AS DESVANTAGENS DE SER UMA DESAJUSTADA- Cruella(2021)

Uma análise de Cruella(2021)

Por Maria Eduarda Ribeiro Cavalcanti

“Nascida brilhante, nascida louca e um pouquinho maluca” é como Cruella, ou melhor dizendo, Estella, se define no filme sobre sua história.

Diferentemente de outros filmes que focam na história de seus respectivos vilões, a história de Cruella tinha que ser diferente, afinal, como a Disney poderia limpar a imagem de uma vilã que literalmente mata pequenos e doces filhotes de cachorro, só para que ela possa ter um casaco de pele?

A maior parte dos vilões nascem bons e a sociedade os corrompe, em uma verdadeiro moda à la Rosseau, mas ao invés disso, o diretor Craig Gillespie (que também dirigiu I, Toyna) segue outro caminho, fazendo Cruella inerentemente má. Mas uma coisa chamou a minha atenção.

Logo no começo do filme, na sequência de infância que introduz Estella (o nome real de Cruella) uma coisa é destacada: o quão deslocada ela se sente na sociedade. E quando você assiste ao filme com este pensamento em mente, é notável que esse é o ponto de origem da história de Cruella.

O fardo de não se encaixar em lugar nenhum é pesado de carregar, especialmente desde que você é criança. E como a própria Cruella diz, ela nasceu fazendo um pronunciamento, ela nasceu diferente. Cidades simplistas com pessoas de mentes simples não são suficientes para aqueles destinados a algo mais. E é nesse cenário suburbano dos anos 70 onde Cruella é introduzida, os primeiros passos dela para vida real, a sua socialização, é em um lugar onde ela não pertence, ou melhor falando, um lugar aonde eles não a querem.

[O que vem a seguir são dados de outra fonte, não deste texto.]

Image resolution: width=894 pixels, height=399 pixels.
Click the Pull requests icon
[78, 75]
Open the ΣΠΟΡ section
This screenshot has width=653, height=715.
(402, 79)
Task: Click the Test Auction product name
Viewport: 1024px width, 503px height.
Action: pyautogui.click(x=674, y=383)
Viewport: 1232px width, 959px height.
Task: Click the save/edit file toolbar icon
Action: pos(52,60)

Duas cenas enfatizam essa questão: a primeira é uma onde a mãe dela pede para que ela esconda o cabelo, e ela orgulhosamente rejeita o pedido. Ela sabe que é diferente e especial, e ela está atenta que nunca irá se conformar com as expectativas da sociedade, mas ela não liga para isso. A segunda cena é quando a mãe dela morre e voluntariamente ela decide pintar o seu cabelo, para que ela consiga andar pelas ruas despercebida. Ela tem que se conforma para que possa sobreviver, e uma parte dela também deseja isso, ela quer esquecer o lado dela que deseja mudar o mundo ao seu redor, porque esse lado dela é muito poderoso. Ela não sabe como lidar com esse lado, e agora, completamente sozinha, como é esperado que ela saiba como lidar?

Os efeitos da exclusão social em crianças e adolescentes ainda são assuntos importantes que precisam ser discutidos, como as pessoas esperam que crianças cresçam e se tornem adultos de boa índole com um bom coração, quando toda sua vida esse amor nunca foi devolvido para eles? Sortudos são aqueles que ao menos recebem apoio de suas famílias, mas esse não é o caso de alguns deslocados.

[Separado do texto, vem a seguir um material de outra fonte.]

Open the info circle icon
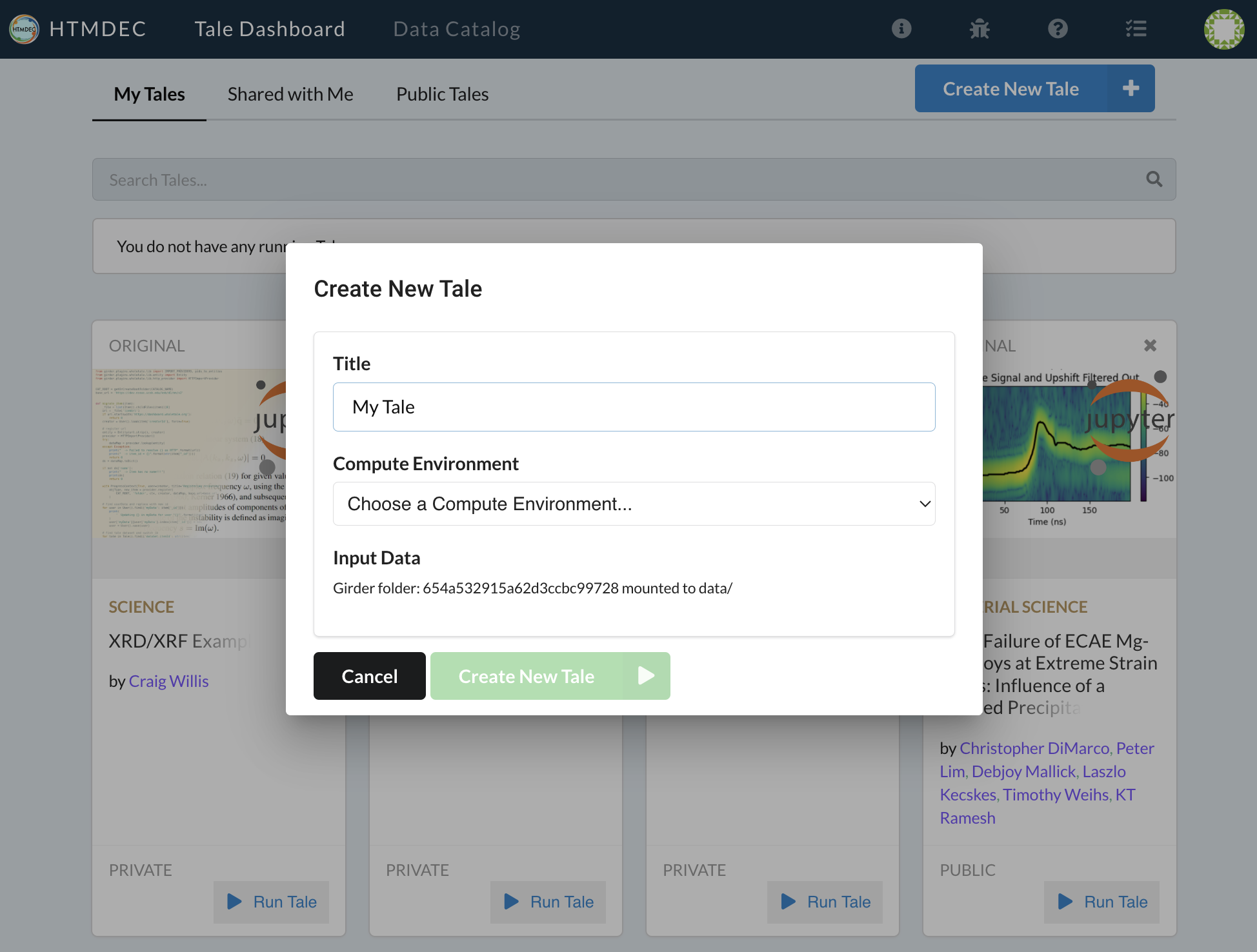(901, 29)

Na maior parte do tempo nós temos dois casos: a criança cresce e se torna um ser humano incrível que faz algum tipo de diferença no mundo, ou ao menos se torna algum tipo de mentor para que crianças como eles se sintam bem consigo mesmas. Mas esse não é o caso da nossa querida e doce Cruella, ela faz parte do outro caso.

A história de Estella/Cruella é uma sobre as desvantagens de ser uma deslocada. O que deu errado com todas aquelas crianças que nunca foram aceitas para sentar com os outros na hora do recreio. Aquelas crianças que nunca tiveram colegas para fazer o trabalho.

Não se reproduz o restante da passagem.